Scott Tarulli has also released three solo albums, Transitions in 2002, September in Boston Live in 2004 and the 2012 release of Anytime, Anywhere. There is also a fourth album in the works for 2017.

In addition, to being a very good guitarist and composer, Scott Tarulli teaches at Berklee College of Music in Boston.

Scott Tarulli’s story begins in Medina, Ohio where his family lived until Tarulli was ten years old. At that point they moved to Boston and he has lived in the Boston area ever since.

“My dad’s side (of the family) was very artistic, although nobody actually entered the arts. My mom’s side was very musical. She played piano and she sings. All of her siblings are musical and very natural musicians. I grew up hearing my aunt play, hearing my mom play and my mom played records nonstop. When I was a little kid I grew up on whatever she was listening to, Simon & Garfunkel, John Denver, West Side Story, so I was listening to Bernstein at a young age. It was great. They were definitely artistic people. 

To be honest I think the first album that I wore out was my mom’s Billy Joel album, The Stranger. It was like when she wasn’t spinning the albums, I was putting them on.  The radio was also on, but I was actively putting these records on.

My mom took me to Judy Collins when I was six and I remember parts of that show super distinctly. When I saw a bit on YouTube from that tour it is crazy how much I remember. (The music I heard growing up) did have a big impact on me. Absolutely!” says Tarulli.

Scott Tarulli Photo Two When he got a little older Scott Tarulli’s musical tastes took another direction, “In my teenage years I got into my Heavy Metal thing, which was listening to the Rock of the time. When I was younger there were two kinds of metal I guess There was Black Sabbath. Led Zeppelin pushed the envelope a little bit on that. They were right on the cusp. Then there were bands that they called Pop Metal, like Def Leppard, White Snake and that kind of stuff. Now we just think of it as Classic Rock. There are eighty subcategories of Heavy Metal and I will never understand why there are subcategories. Norwegian Death Metal is more of a Prog Melodic Metal and they have distinctions for it, but when I was young it was just pretty well Classic Rock. I liked really melodic bands with big choruses. That really turned me on as far as songwriting at that age. I do sessions once in a while for that stuff and I still love that music, but it is not really in the forefront of what I do at all anymore. I am happy if one of those records goes on today. It is great music always.

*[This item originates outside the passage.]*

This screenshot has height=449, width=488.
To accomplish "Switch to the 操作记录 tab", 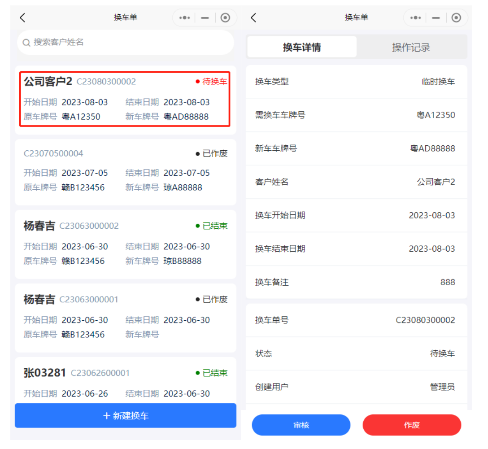I will coord(411,47).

As I got older the bands that I listened to in the eighties I thought this is where they came from.  The seventies and the eighties were the Arena Rock era.

I knew about Deep Purple and I knew about Rainbow. It is cool the distinction between teenager and the years after. I still love that stuff. It’s classic. It’s amazing,” he says.

Tarulli recalls how he acquired his first guitar, “The next door neighbor in Ohio gave me an old guitar of his and I don’t know why to this day. I am left handed and the strings were upside down for me, so I just hit the strings as hard as I could and I yelled along. I drove my parents crazy. Then they got me guitar lessons.” 

With every artist it seems there is a pivotal moment when they realize music is what they want to pursue as a career, so we wondered when that occurred in Scott Tarulli’s life.

“Most people say they picked up the guitar when they heard Jimi Hendrix or they picked up the guitar when they heard Eric Clapton or when they heard Steve Vai. Those people all came later for me.  I got this Blue Oyster album Extraterrestrial Live and “Buck” Dharma on guitar. He was making these trippy sounds. It blew my mind. I was kind of in a trance. Then the other thing that (got me) was Gary Richrath from RE0 Speedwagon and at the time high fidelity came out and they had the live videotape that I watched, because my mom would rent it. He had the coolest guitar. It was a ’58 Les Paul.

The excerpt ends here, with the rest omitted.